Challenge number three: you have no idea how to advertise. No one knows you, well at least no one who matters. In the beginning, you have nothing to promote, so you labour away in the darkness (this is euphemistically called ‘stealth mode’, incidentally. There is another word for the place that rodents scurry around trying to survive, but let’s not go there…) And when you do have something to promote, you’re so busy building and making it better, the last thing you’ll feel like doing is writing a ‘thought piece’ on it. (I am not aware of any pieces which do not involve some degree of thought, but again, let’s not dwell…) As per the sales challenge, hire a marketing team who actually know which channels you should be appealing to, what message, what approach etc. I have seen numerous software companies whose product is at best second rate, but whose marketing is excellent, largely thanks to a forgiving VC with unrealistic views on the quality of the company. Sadly, those companies are more likely to be successful than a great company with terrible marketing.

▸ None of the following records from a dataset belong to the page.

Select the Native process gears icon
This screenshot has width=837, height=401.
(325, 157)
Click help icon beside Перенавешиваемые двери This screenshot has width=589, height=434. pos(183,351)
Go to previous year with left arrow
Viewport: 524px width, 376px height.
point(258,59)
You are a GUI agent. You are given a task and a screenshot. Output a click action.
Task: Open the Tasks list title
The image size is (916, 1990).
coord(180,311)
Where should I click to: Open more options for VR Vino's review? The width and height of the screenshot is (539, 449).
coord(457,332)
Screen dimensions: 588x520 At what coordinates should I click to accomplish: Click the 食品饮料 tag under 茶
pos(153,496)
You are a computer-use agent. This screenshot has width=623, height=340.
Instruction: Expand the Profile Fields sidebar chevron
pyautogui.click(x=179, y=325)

Challenge number four: you are never going to be safe. Anything that can go wrong, will go wrong. If you rely too much on one supplier, expect them to exploit that reliance at some point and jack up the price. If you rely too much on one client, heaven help you if they cancel. If you rely too much on one partner, prepare to be looking over your shoulder at other suitors. So diversify. Build in redundancy in supply, if you can afford it. Never stop expanding your partner networks and ‘ABC’, always be closing. No matter how stable things may look now, never stop building pipeline. And above all, in the words of the great Mr Jobs himself, NEVER stop innovating. I have seen huge software companies go through major client attrition as their product stops evolving to client needs. To use the old cliché, you are a shark. Stop swimming and you’ll die.
Some day, when all this is over, I’ll probably write a book for those who care, and expand on all of the above in a blow by blow history of all the forks in this long, painful road. Not that I think it will be of much use to anyone, as all businesses are so idiosyncratic that only the person running the business will be able to advise on how to do so. Essentially, if you need to buy a book on how to run your business, you probably shouldn’t be running it. However, every story of a successful business is an interesting one. Being an entrepreneur is one of the most fascinating, and terrifying, things someone can do. And in spite of all the pain, the results do, in fact, amply compensate in the end. That end however may be much further off than you think. The best of luck to all those who try.